For millions of adults using GLP-1 receptor agonists or tirzepatide to manage obesity and type 2 diabetes, stopping treatment may carry risks that go well beyond simply regaining lost weight. This emerging concern reframes these medications not as short-term interventions but as therapies whose interruption may actively destabilize cardiometabolic health — a distinction with profound implications for how clinicians and patients approach treatment planning.

Real-world persistence data from the past two years reveal that a substantial proportion of patients discontinue GLP-1 receptor agonists or tirzepatide within the first twelve months of therapy. Primary drivers include gastrointestinal side effects, insufficient weight loss response, prohibitive out-of-pocket costs, and anxiety around rare adverse events. Upon discontinuation, patients commonly experience not only weight regain but deterioration across multiple cardiometabolic markers. Crucially, cyclical patterns of starting, stopping, and restarting these agents appear to generate fluctuations in both body weight and HbA1c — both established independent risk factors for cardiovascular and microvascular disease. The absence of anti-atherosclerotic and plaque-stabilizing activity in incretin-based drugs may compound acute cardiovascular vulnerability in the period immediately following cessation.

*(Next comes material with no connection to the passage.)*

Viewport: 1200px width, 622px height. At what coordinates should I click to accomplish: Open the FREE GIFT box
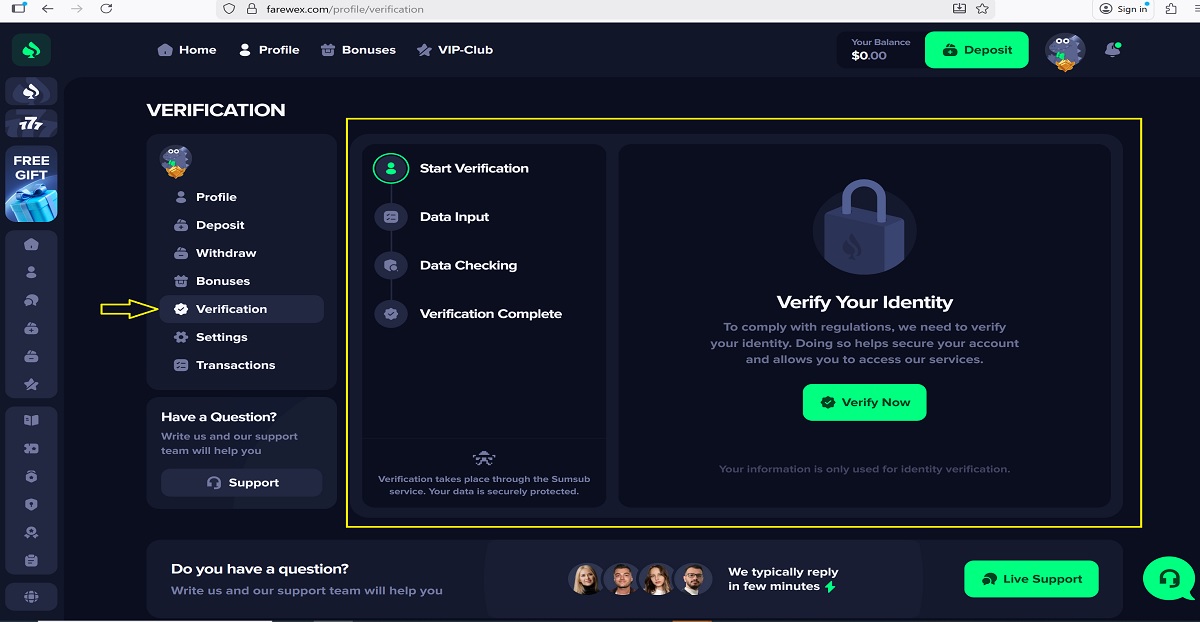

This analysis lands at a critical moment in metabolic pharmacology. The "weight cycling" literature has long associated repeated weight loss and regain with adverse cardiovascular outcomes, and this review extends that concern specifically to pharmacologically-driven cycles. The finding distinguishes GLP-1 agents from antihypertensives or statins, where drug holidays carry different risk profiles. A meaningful limitation here is the acknowledged scarcity of prospective data quantifying discontinuation-related event incidence — most evidence remains observational or extrapolated from trial populations that differ from real-world users. For health-conscious adults considering these medications, the practical implication is clear: access barriers, tolerability management, and long-term adherence planning deserve as much clinical attention as initiating therapy. This paper is likely to be viewed as paradigm-shifting in how discontinuation risk is counseled at the point of prescription.